Esa ley resultó fuertemente resistida por los blancos, y Luis Alberto de Herrera, líder en ciernes, le llamó la “ley del mal tercio”; siete departamentos elegían solo dos diputados, por lo que no habría representación de las minorías en ningún caso, y en otros cinco el número de legisladores no era divisible por tres, por lo que la mayoría se quedaría siempre con más de los dos tercios. Sin embargo fue el inicio de una gradual aceptación formal de las minorías.

En setiembre de 1907 el presidente Claudio Williman aumentó nuevamente el número de diputados (de 81 a 87, luego a 89) y modificó la distribución de tal manera que prácticamente en todos los departamentos la minoría estaría representada si alcanzaba el 25% de los sufragios emitidos. Creó además un sistema de comisiones mixtas, integradas por los partidos tradicionales, que tenían como objetivo la depuración de los padrones electorales. En julio de 1910 el propio Williman presentó su proyecto de “doble voto simultáneo” (iniciativa de su ministro José Espalter basada en un diseño electoral belga), que regiría durante muchas décadas y contribuiría no poco a consolidar los hábitos democráticos. Establecía que el voto que emitiría cada ciudadano constaría de dos partes: el que se daba al partido, y dentro de este, a un sector u otro. El sistema permitía multiplicar las candidaturas internas sin afectar la unidad partidaria (1).

Elecciones democráticas y voto femenino

En 1913, y cuando el batllismo ya había lanzado su campaña a favor de una reforma constitucional para imponer el Poder Ejecutivo colegiado, el Directorio del Partido Nacional encomendó a sus adherentes a inscribirse en el Registro Cívico y ejercer el derecho al voto, lo que quebraba la línea abstencionista.

La Asamblea General Constituyente fue elegida el 30 de julio de 1916, por primera vez en la historia con voto secreto. Según el historiador Gerardo Caetano, fueron “las primeras elecciones democráticas en la historia del país”, aunque aún no votaban las mujeres.

Adolfo Garcé, doctor en Ciencia Política, por su parte sostuvo que “en ese momento se pusieron las bases sobre las que se asentó la experiencia democrática uruguaya […]. El concepto de libertad electoral pasó a ser entendido en términos de representación proporcional. Esta modalidad específica de convertir votos en cargos se transformó en un auténtico dogma electoral. En tercer lugar […], la instauración de la poliarquía fue consecuencia del equilibrio de fuerzas entre la elite colorada (en el poder desde los tiempos de Venancio Flores) y los blancos (siempre en la oposición, en las ‘cuchillas’ y en el Parlamento). La democracia, en todas partes, debe más a la obstinación de la oposición que a la generosidad del gobierno. Uruguay no es la excepción” (2).

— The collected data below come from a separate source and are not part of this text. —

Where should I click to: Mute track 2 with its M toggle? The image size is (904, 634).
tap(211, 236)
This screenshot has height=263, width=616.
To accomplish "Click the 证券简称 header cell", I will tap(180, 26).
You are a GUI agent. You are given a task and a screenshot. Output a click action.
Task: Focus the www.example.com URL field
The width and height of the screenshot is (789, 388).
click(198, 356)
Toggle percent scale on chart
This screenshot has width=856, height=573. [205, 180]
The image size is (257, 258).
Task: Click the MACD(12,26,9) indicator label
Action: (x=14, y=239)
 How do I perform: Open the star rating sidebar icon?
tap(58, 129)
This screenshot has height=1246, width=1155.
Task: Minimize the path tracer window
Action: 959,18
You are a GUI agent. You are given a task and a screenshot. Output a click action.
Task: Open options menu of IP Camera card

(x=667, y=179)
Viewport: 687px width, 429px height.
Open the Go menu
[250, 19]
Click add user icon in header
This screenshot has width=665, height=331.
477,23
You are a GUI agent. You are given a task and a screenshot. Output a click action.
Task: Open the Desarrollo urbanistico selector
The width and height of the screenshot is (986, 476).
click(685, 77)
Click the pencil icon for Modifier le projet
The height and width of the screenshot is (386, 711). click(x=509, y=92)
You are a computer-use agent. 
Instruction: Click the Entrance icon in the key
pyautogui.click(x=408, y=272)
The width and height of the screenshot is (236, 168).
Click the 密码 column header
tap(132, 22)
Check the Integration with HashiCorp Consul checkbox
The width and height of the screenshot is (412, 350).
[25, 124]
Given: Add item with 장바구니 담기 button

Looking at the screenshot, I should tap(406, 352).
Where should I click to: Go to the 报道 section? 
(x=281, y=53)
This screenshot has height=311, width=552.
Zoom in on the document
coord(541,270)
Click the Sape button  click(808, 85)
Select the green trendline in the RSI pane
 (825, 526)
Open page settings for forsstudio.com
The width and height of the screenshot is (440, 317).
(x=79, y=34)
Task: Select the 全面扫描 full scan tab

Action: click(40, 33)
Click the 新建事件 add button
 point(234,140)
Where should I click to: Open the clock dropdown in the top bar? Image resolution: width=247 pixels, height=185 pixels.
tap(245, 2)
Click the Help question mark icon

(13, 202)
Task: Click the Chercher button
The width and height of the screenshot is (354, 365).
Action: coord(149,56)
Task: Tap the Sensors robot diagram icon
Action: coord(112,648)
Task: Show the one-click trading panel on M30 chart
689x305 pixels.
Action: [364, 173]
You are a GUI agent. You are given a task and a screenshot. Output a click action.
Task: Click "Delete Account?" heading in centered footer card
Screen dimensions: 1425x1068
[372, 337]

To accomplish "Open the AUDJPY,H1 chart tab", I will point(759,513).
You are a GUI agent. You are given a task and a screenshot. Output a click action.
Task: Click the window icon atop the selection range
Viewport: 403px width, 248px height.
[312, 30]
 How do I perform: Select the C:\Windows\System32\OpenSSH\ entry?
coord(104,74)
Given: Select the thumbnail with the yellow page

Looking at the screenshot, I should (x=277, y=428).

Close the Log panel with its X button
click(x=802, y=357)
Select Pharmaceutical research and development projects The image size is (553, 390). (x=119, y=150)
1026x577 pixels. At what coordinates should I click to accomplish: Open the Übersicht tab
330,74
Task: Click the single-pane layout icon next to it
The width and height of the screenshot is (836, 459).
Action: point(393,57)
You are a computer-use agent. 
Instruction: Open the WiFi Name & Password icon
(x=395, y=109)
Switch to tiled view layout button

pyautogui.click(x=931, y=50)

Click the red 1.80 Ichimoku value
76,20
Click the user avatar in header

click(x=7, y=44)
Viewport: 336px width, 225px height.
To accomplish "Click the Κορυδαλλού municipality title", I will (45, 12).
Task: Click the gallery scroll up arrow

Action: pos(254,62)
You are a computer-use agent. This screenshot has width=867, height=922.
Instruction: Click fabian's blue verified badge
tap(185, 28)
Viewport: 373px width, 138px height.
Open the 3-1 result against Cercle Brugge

Claro que aún faltaba el sufragio de la otra mitad, nada menos. El voto de la mujer ya se había admitido en Nueva Zelanda, Estados Unidos, Gran Bretaña y otros pocos países. La Constitución de 1918 abrió la puerta al voto femenino en Uruguay, uno de los primeros casos de América Latina. Pero recién se formalizaría en la ley 8.927 del 14 de diciembre de 1932, promovida por los legisladores colorados Pablo Minelli y César Batlle Pacheco, uno de los hijos de Batlle y Ordóñez. El golpe de Estado de Gabriel Terra en 1933 retardó el debut de las mujeres en las urnas, que recién votaron el 27 de marzo de 1938, cuando Alfredo Baldomir fue elegido presidente de la República. Las primeras mujeres ingresaron al Parlamento uruguayo con los comicios de 1942: Sofía Álvarez de Demicheli e Isabel Pinto de Vidal, ambas del Partido Colorado, a la Cámara de Senadores; Julia Arévalo, del Partido Comunista, y Magdalena Antonelli Moreno, colorada, a la Cámara de Representantes. La primera en ocupar un Ministerio fue Alba Roballo, el de Cultura, en 1968. La segunda fue Adela Reta, en Educación y Cultura, entre 1985 y 1990 (1).  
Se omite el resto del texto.